Un célèbre écrivain britannique se révèle être l’auteur d’un obscur roman mystère. Un immigrant obtient l’asile lorsque les autorités vérifient qu’il a écrit des articles anonymes critiques de son pays d’origine. Et un homme est reconnu coupable de meurtre lorsqu’il est connecté à des messages peints sur la scène du crime.
L’élément commun dans ces cas apparemment disparates est la « linguistique médico-légale » — une technique d’enquête qui aide les experts à déterminer la paternité en identifiant les bizarreries dans le style d’un écrivain. Les progrès de la technologie informatique permettent désormais d’analyser le texte avec une précision toujours plus fine. Considérez la récente sortie de l’auteur de Harry Potter J.K. Rowling en tant qu’auteure de L’Appel du coucou, un roman policier qu’elle a publié sous le nom de plume de Robert Galbraith. Le Sunday Times d’Angleterre, répondant à une information anonyme selon laquelle Rowling était le véritable auteur du livre, a embauché Patrick Juola de l’Université Duquesne pour analyser le texte de Cuckoo, en utilisant un logiciel qu’il avait passé plus d’une décennie à affiner. L’un des tests de Juola a examiné des séquences de mots adjacents, tandis qu’un autre a zoomé sur des séquences de caractères; un troisième test a comptabilisé les mots les plus courants, tandis qu’un quatrième examinait la préférence de l’auteur pour les mots longs ou courts. Juola s’est retrouvé avec une empreinte linguistique – des données dures sur les bizarreries stylistiques de l’auteur.

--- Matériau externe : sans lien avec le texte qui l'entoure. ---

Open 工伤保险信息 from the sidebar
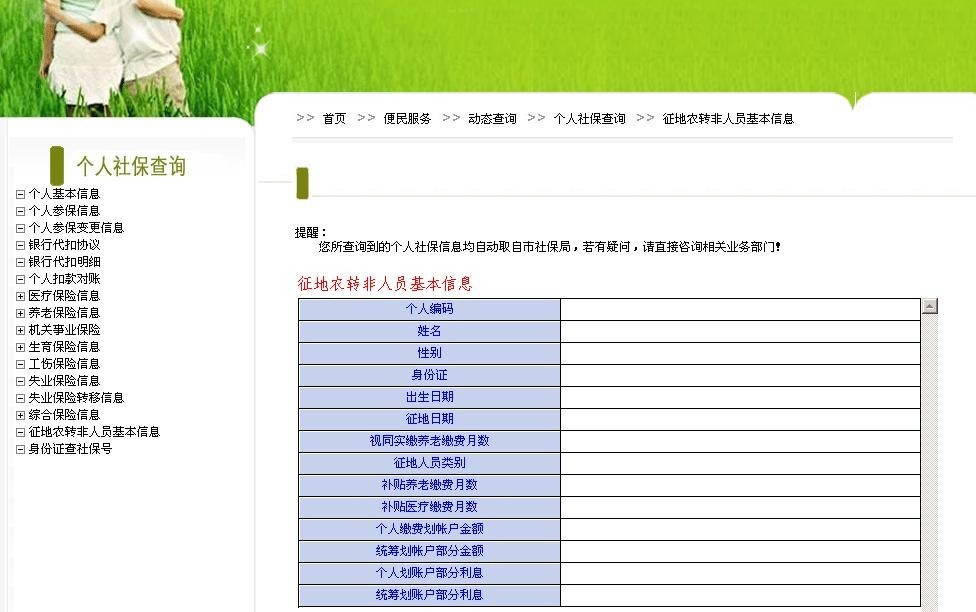Screen dimensions: 976x612 pos(65,363)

Il a ensuite effectué les mêmes tests sur quatre autres livres: The Casual Vacancy, le premier roman post-Harry Potter de Rowling, ainsi que trois romans policiers stylistiquement similaires d’autres écrivaines. Juola a conclu que Rowling était l’auteur le plus probable de L’Appel du Coucou, car elle était la seule dont le style d’écriture apparaissait comme le plus proche ou le deuxième plus proche dans chacun des tests. Après avoir consulté un linguiste d’Oxford et reçu une opinion concordante, le journal a confronté Rowling, qui a avoué.
Juola a terminé son analyse en une demi-heure environ. En revanche, au début des années 1960, il avait fallu trois ans à une équipe de deux statisticiens — utilisant ce qui était alors un ordinateur ultramoderne et à grande vitesse du MIT – pour mener à bien un projet visant à révéler qui a écrit 12 articles fédéralistes non signés.
Robert Leonard, qui dirige le programme de linguistique légale à l’Université Hofstra, a également fait carrière en déterminant la paternité. Certifié comme témoin expert dans 13 États, il a présenté des preuves dans des affaires telles que celle de Christopher Coleman, arrêté en 2009 pour le meurtre de sa famille à Waterloo, dans l’Illinois. Leonard a témoigné que le style d’écriture de Coleman correspondait aux menaces peintes à la bombe au domicile de sa famille (photo, à gauche). Coleman a été reconnu coupable et purge une peine de prison à vie.
Comme les linguistes légistes traitent des probabilités et non des certitudes, il est d’autant plus essentiel d’affiner ce domaine d’étude, disent les experts. ”Il y a eu des cas où j’avais l’impression que les preuves sur lesquelles des personnes ont été libérées ou condamnées étaient douteuses d’une manière ou d’une autre », explique Edward Finegan, président de l’Association Internationale des linguistes légistes. Edward Cheng, professeur de droit à Vanderbilt, expert en fiabilité des preuves médico-légales, affirme que l’analyse linguistique est mieux utilisée lorsque seule une poignée de personnes aurait pu écrire un texte donné.
Alors que la linguistique médico-légale continue de faire la une des journaux, les criminels peuvent se rendre compte de l’importance de choisir leurs mots avec soin. Et certains craignent que le logiciel puisse également être utilisé pour masquer des styles écrits distinctifs. ”Tout ce que vous pouvez identifier à analyser », explique Juola, « je peux identifier et essayer de me cacher.”